Note that there MUST be a data folder in the same directory as this notebook containing the json files for this code to work. This code is setting up the collection in the MongoDB cluster.

In [52]:
client = get_mongo_client(**mongodb_args)

# Gets the path of the Current Working Directory for this Notebook,
# and then Appends the 'data' directory.
data_dir = os.path.join(os.getcwd(), 'data')

json_file = {"films" : 'sakila-film.json',
             "languages" : 'sakila-language.json'}

set_mongo_collections(client, mongodb_args["db_name"], data_dir, json_file)

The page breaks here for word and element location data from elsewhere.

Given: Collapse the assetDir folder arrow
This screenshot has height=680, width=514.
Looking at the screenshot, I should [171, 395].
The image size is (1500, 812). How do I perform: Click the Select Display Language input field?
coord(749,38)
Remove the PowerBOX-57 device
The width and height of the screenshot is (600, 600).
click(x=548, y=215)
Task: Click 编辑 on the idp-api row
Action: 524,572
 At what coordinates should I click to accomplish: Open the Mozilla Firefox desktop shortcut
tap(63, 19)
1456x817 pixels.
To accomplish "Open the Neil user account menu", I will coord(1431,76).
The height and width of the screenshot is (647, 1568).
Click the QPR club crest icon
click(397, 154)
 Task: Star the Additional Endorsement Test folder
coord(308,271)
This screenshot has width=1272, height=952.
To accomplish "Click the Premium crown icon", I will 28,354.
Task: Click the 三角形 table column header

## Step 2: Creating Dimension Tables
The base OLTP database didn't actually have any dimension tables, so it's time to do that! I'll be doing that by:
1. Grabbing data from a CSV and constructing a dimension table based off that data.
2. Grabbing data from a MongoDB collection (the same data that I initialized above) and constructing a dimension table based off that data.
3. Grabbing data from the remaining items from the initial OLTP database and constructing a dimension table based off that data.

## Step 2.0.5: Using Lab 2c to create the dim_date table!
Yeah so at this point the Lab 2c code MUST be run and pointing at sakila2. Otherwise, I won't be able to include a datekey for my customer data in step 2.1!

## Step 2.1: CSV data -  Customer data
Customers are pretty important data for the purposes of this transactional process, so I'm going to be grabbing this data from a CSV. Note that the CSVs MUST be located in a folder in the same directory as this notebook for this to work (the data folder from before). I'll also be dealing with address + it's dependencies (city, country) to make a big dim_customers.

In [53]:
# Grabbing the customer data
data_dir = os.path.join(os.getcwd(), 'data')
data_file_customer = os.path.join(data_dir, 'sakila-customer.csv')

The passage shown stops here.